Procol Harum singer wins full royalties appeal
Britain’s Court of Appeal, ruling for rock star Gary Brooker, overturned a lower court decision granting the group’s former organist 40% of the millions of dollars in royalties from the song.
The court agreed that Matthew Fisher, who played the haunting organ theme, was entitled to co-authorship but said he will receive no money from past or future royalties.
“For nearly three years this claim has been a great strain upon myself and my family. I believe the original trial was unfair and the results wrong,” Brooker said. “I would hope now we can all get on with our lives.”
Lord Justice John Mummery said Fisher was “guilty” of an “excessive and inexcusable delay in asserting his claim”.
Fisher, who quit the band in 1969 and is now a computer programmer in London, filed his claim to joint ownership nearly 40 years after the song was recorded and became one of the anthems of the 1967 Summer of Love.
The record has sold 10 million copies, and Rolling Stone magazine has ranked the song 57th on a list of the 500 greatest of all time.
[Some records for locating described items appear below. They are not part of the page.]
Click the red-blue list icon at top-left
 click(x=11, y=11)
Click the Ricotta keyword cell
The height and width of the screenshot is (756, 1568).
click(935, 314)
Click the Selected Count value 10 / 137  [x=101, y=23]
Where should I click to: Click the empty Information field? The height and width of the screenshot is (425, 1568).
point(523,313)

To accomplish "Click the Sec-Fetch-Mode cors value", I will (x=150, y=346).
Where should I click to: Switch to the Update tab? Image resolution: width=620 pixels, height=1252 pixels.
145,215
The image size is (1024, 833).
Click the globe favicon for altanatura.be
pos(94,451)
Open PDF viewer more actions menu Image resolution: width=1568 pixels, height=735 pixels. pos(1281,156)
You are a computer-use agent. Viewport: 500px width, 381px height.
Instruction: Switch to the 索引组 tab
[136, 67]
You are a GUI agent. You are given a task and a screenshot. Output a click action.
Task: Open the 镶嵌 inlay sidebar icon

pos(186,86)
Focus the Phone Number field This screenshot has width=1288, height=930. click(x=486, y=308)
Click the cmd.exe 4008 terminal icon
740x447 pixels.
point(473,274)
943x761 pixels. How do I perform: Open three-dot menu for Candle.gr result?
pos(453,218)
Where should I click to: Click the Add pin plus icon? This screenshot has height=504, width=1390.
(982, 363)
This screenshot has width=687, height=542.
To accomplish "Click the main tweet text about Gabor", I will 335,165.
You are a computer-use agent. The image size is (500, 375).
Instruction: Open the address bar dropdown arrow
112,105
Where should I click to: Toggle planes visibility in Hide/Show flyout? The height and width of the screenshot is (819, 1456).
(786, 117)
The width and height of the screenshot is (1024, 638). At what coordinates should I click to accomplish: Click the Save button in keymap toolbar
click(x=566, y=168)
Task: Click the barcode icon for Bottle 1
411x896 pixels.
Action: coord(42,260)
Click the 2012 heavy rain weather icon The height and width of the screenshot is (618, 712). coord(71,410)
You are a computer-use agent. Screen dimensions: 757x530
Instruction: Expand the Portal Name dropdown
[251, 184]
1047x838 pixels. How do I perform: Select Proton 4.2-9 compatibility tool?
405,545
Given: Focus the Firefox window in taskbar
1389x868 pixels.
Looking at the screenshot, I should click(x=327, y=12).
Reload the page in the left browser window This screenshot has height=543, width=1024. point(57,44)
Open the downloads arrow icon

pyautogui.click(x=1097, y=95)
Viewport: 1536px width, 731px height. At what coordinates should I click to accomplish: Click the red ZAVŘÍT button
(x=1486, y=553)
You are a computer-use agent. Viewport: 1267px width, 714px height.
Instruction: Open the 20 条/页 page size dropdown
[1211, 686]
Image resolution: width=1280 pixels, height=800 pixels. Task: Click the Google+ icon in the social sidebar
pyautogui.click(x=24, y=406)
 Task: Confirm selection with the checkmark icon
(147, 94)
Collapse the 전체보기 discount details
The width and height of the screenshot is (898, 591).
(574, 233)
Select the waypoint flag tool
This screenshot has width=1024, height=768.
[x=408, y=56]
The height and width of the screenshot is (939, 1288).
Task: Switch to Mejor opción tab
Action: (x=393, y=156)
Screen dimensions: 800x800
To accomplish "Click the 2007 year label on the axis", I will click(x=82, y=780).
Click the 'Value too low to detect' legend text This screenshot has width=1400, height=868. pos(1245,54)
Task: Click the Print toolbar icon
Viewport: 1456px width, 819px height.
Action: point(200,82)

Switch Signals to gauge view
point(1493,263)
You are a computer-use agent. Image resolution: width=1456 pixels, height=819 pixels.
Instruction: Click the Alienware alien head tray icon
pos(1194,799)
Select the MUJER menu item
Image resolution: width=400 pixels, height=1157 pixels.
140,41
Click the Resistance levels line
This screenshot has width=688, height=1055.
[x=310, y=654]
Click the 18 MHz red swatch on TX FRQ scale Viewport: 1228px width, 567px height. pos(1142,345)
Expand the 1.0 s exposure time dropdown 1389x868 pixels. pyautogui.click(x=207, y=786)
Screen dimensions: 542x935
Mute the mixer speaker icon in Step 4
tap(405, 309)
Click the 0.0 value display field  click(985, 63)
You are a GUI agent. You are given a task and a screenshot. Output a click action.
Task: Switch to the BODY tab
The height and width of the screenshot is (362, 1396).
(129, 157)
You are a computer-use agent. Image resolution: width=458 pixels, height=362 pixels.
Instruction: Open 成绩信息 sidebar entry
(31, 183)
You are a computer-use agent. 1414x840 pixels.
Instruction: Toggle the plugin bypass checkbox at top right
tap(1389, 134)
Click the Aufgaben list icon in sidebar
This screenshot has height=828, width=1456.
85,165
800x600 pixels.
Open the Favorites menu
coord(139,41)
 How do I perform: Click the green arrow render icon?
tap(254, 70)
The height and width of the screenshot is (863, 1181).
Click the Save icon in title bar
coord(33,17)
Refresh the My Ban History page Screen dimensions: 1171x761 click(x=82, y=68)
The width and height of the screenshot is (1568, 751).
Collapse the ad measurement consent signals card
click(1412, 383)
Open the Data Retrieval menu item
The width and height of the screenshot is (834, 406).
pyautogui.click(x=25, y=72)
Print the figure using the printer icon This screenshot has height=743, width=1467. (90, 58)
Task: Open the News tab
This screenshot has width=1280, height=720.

Brooker argued it was his idea to use the theme based on Bach’s Air on the G String that Fisher played on the track, and that he was unable to make his case properly because Fisher did not tell him he was pursuing his legal claim.
Brooker, who still tours with the band, said he and lyricist Keith Reid wrote the song before Fisher joined the band in March 1967.
The two had called Fisher’s earlier court victory a dangerous precedent, saying it meant any musician who had played on any recording in the past four decades could claim joint authorship.
The judge rejected Fisher’s claim for an estimated $2 million (€1.27m) in back royalties.
Justice Mummery said the issue of who will pay legal costs will be decided later, as well as whether Fisher can appeal the decision to the House of Lords, Britain’s highest court.